A Critical Overview: Transcultural Writing

The importance of Ojibwe foundational myths in Louise Erdrich's eight novels of what might still be called the ‘Love Medicine’ series has been interpreted by critics with an increasing confidence and complexity that parallels the fiction's own development. I first want to review a few salient features of this criticism in order to show how it might be used to further examine the relationship between traditional and contemporary North American myth within the novels, especially The Bingo Palace (1994) and Tales of Burning Love (1996). Besides providing insights into both the traditional mythic sources of Erdrich's stories and the direction of criticism about ethnic American literature, the critical texts often aim to consider the contemporary political or social dimensions of Erdrich's narrative forms and strategies.

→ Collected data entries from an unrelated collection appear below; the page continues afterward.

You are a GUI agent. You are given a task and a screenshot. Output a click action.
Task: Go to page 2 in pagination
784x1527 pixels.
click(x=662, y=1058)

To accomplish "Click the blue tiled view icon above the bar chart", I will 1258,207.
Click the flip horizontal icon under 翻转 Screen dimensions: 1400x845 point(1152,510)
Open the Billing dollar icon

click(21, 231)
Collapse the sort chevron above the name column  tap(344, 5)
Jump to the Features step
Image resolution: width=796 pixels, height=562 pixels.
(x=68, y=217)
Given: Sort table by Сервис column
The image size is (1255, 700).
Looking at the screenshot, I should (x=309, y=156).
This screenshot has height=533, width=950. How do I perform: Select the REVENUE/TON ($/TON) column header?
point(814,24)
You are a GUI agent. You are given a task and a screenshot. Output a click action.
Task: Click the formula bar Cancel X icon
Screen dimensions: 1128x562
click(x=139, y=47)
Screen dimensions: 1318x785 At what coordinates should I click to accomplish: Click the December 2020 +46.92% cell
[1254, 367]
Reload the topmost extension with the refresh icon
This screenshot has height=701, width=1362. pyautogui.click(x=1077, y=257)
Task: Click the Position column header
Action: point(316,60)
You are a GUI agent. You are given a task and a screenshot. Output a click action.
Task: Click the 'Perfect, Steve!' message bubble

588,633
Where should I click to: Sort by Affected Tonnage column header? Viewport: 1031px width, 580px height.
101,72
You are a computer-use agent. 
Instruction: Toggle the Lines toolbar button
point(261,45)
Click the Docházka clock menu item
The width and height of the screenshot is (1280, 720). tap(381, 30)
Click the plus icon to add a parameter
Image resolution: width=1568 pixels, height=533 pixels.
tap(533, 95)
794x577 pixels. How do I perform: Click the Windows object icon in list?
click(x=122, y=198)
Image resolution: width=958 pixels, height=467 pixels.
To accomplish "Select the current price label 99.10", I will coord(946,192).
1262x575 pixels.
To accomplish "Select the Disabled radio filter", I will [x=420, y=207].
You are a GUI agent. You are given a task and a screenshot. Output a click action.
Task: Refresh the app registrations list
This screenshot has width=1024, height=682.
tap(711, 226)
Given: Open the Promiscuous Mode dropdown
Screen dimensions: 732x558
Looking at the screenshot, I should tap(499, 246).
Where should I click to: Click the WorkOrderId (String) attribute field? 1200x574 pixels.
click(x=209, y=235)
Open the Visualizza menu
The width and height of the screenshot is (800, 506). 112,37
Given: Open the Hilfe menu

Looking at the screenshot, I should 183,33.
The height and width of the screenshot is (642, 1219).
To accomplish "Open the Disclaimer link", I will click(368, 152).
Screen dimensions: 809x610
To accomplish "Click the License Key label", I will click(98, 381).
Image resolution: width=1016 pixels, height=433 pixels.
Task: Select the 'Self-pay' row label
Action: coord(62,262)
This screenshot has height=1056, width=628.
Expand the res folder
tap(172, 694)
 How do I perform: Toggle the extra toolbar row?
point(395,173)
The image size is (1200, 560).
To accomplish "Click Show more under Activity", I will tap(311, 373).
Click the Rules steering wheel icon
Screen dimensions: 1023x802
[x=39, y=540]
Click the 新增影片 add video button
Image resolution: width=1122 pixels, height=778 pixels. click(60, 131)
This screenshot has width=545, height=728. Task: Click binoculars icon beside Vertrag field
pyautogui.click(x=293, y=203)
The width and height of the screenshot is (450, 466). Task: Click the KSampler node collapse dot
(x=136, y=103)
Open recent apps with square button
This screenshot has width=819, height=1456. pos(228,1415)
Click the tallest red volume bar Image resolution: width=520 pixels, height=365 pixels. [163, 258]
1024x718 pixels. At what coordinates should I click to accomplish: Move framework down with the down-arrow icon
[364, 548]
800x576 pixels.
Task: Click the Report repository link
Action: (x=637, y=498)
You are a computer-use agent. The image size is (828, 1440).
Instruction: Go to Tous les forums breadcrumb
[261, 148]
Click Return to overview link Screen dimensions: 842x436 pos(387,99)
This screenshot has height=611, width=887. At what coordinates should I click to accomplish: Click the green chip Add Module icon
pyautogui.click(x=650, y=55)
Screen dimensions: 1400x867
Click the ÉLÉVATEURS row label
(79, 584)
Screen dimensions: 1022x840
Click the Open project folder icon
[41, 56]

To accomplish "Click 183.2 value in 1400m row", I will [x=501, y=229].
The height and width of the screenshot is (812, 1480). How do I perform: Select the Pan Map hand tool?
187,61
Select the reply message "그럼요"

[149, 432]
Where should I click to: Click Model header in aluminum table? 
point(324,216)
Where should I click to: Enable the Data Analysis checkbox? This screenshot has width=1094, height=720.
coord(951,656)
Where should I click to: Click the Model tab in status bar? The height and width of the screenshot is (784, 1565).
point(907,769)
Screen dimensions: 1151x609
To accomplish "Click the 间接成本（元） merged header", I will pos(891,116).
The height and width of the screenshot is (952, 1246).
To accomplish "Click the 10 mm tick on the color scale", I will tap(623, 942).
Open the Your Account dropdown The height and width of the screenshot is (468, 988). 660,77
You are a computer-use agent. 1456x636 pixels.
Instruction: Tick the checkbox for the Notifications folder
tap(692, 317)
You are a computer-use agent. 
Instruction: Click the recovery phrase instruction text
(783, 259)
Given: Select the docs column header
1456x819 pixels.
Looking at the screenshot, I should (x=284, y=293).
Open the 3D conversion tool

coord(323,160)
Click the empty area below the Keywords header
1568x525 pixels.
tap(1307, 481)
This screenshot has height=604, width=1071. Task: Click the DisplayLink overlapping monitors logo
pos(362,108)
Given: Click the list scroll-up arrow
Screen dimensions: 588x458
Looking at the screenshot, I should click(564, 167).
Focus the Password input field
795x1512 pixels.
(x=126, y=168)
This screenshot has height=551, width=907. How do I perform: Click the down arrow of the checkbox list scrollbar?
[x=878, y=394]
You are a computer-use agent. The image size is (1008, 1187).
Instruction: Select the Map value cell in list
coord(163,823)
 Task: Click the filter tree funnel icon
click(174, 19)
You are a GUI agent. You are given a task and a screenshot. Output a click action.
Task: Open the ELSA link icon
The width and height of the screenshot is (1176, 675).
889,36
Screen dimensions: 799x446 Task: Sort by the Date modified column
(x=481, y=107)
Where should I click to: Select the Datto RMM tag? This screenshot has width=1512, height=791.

A particular theme arising from such discussions – that of transformation and cultural redefinition – serves as the focus for my own consideration of syncretic identity in the novel series. Erdrich's use of traditional and contemporary Native American experience to explore modern identity as a web of personal, community, and mytho-historic strands is most often emphasized in the criticism; but less often addressed is the author's delineation of such ‘classic’ Euro-American myths as the American Dream of economic prosperity, the machine and technology as the means of exploiting new frontiers, and the road as symbol of escape and discovery. Even a brief foray into such territory should reveal the need for balanced investigation of Erdrich's work as a dialogue between Native American and Euro-American history and myth as it lives in the present and looks to the future.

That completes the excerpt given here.